In Houston, TX at the Organization of American Historians Conference, I have enjoyed catching with with friends and colleagues. I had a wonderful talk with Elizabeth R. Varon and heard about my friends at the University of Virginia, where she is now teaching Southern history. And she gave me some helpful advice on my next book project. I’m going to write about slavery and freedom in early Washington, D.C., and in particular at the case and family history of Mima Queen. The main focus will be on the Queens, and the case, which Francis Scott Key tried in the U.S. Supreme Court in 1813, and John Marshall decided. This was a petition for freedom case, and among other things established the “hearsay rule” in American law. I’ve found new documents on the case, and Liz, not surprisingly, had great suggestions for how to begin to uncover this story. The book will tell the story of early Washington, black and white, and through the lives of three generations of Queen women–Mary Queen, Mima Queen, and Louisa Queen.
The OAH session on Quantitative History revealed how historians are using new techniques of Social Network Analysis, ones that I plan to use in my next work on early Washington.

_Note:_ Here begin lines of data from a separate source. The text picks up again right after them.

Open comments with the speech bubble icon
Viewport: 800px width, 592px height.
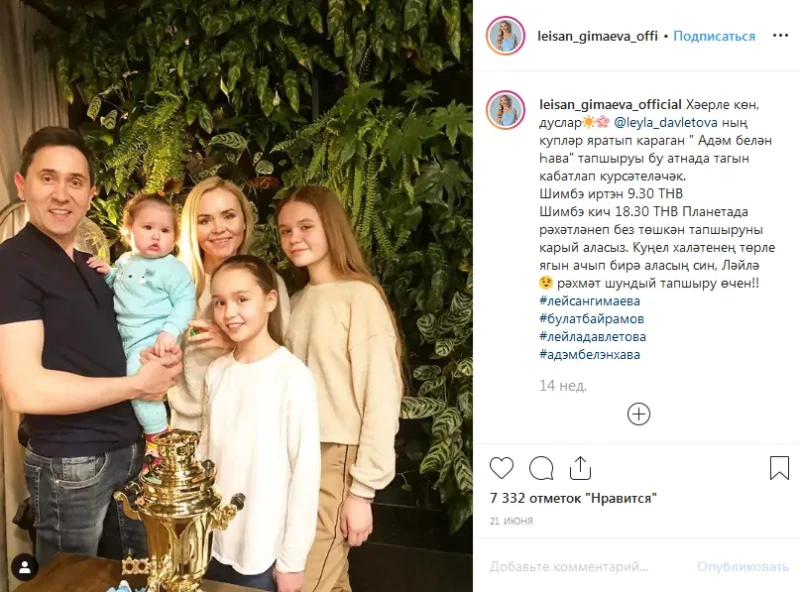[541, 468]
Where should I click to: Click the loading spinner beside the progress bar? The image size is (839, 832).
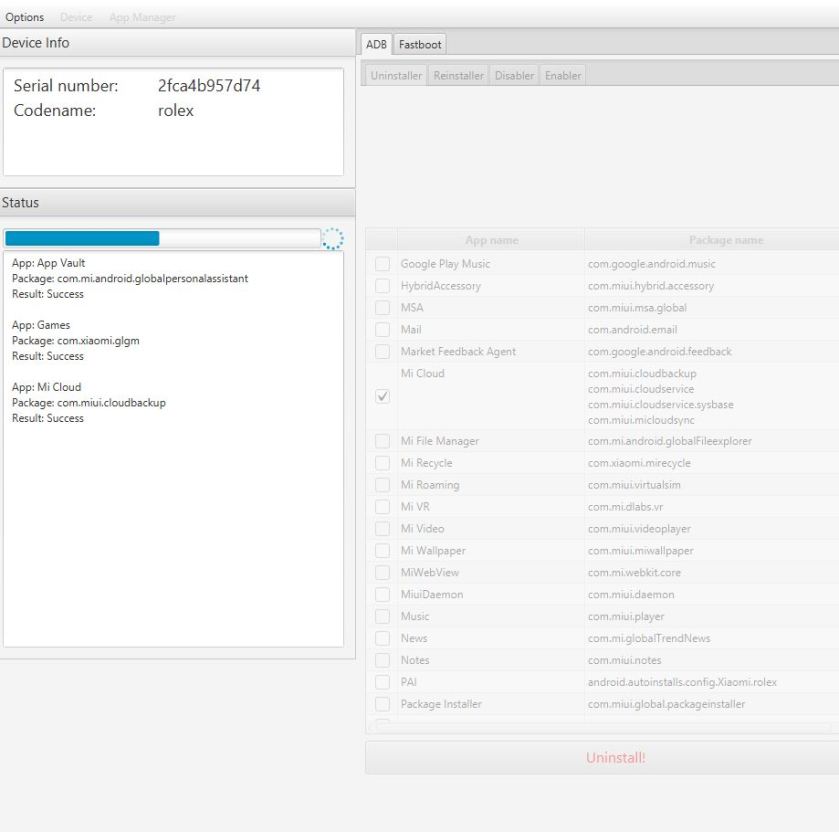pyautogui.click(x=333, y=238)
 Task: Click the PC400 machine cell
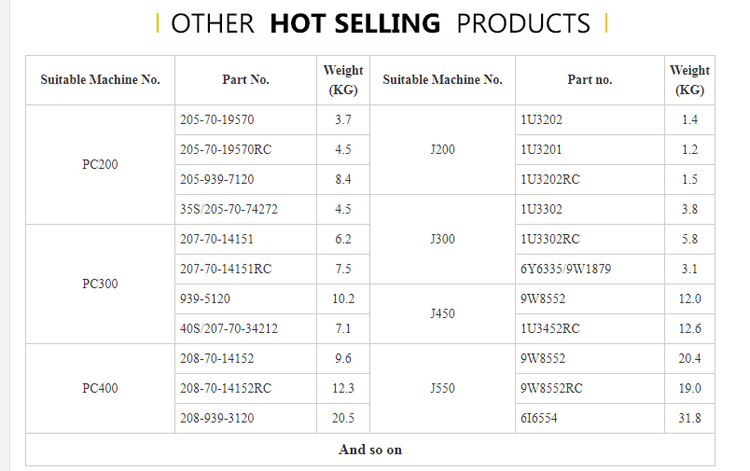pyautogui.click(x=100, y=388)
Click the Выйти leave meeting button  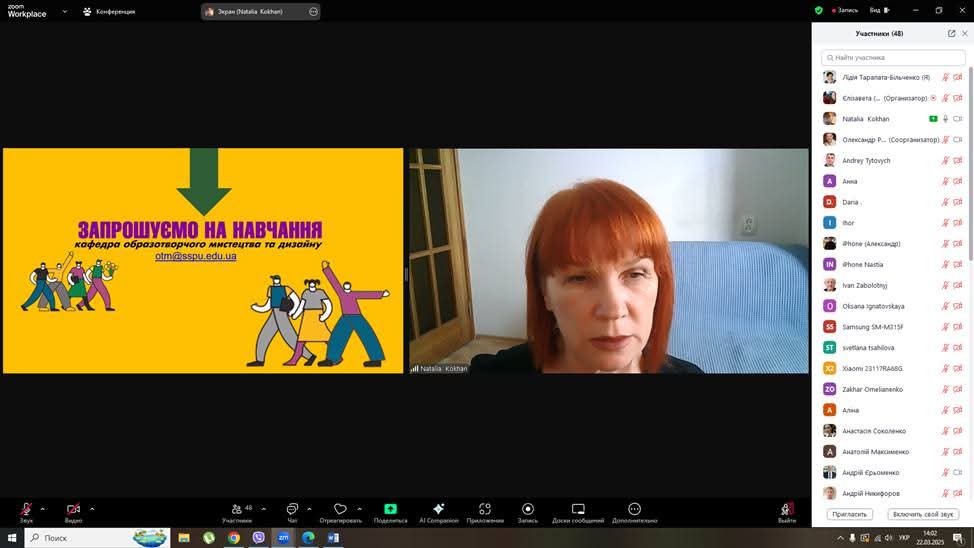(x=787, y=511)
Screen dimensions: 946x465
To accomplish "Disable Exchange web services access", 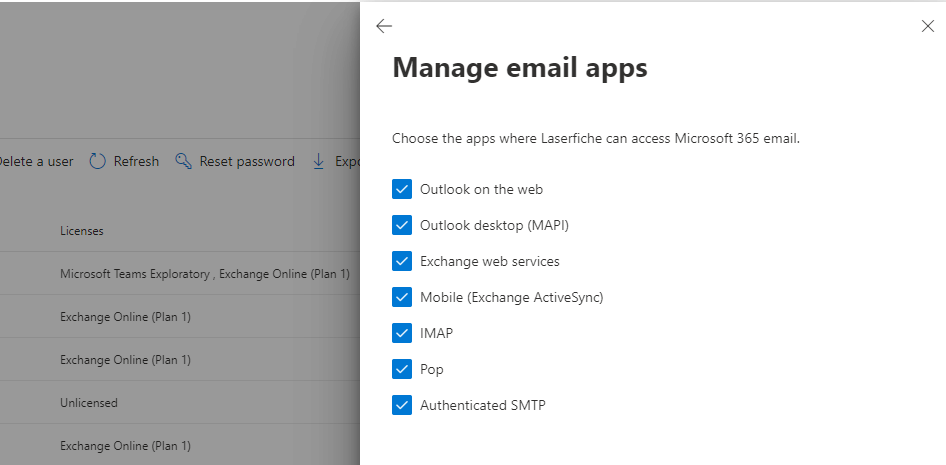I will [402, 261].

Karen Wilson’s work on networks of Jewish business men and families in Los Angeles opened my eyes to how these techniques might be applied to my project on the Queens.
Melinda Miller (U.S.N.A.) explained why forty acres and a mule would indeed have made a difference in the lives of freedmen after the Civil War. Her brilliant analysis compares Cherokee Freedmen with Southern black freedmen.
And we had a mini-reunion of Valley of the Shadow folks, including Anne S. Rubin, Andrew Torget, and Amy Murrell Taylor. Missing Ed Ayers, but he was probably watching University of Richmond Spiders advance in the NCAAs.
The meeting also allowed my research team for our Railroads Digging into Data project to meet with Richard White and his Spatial History team from Stanford, including Erik Steiner and Kathy Harris. We hoped going into the meeting to drive “the golden spike” between our respective railroad data projects. No champagne, no worker strikes, no Thomas C. Durant. But we made major progress on how we might join our data and tools and collaborate on a future project. Our Aurora Engine framework for spatio-temporal visualization and analysis might be at least a common gauge–to use a railroad term.
And Oxford University Press put out The Old South’s Modern Worlds, with an excellent essay by Michael O’Brien among others.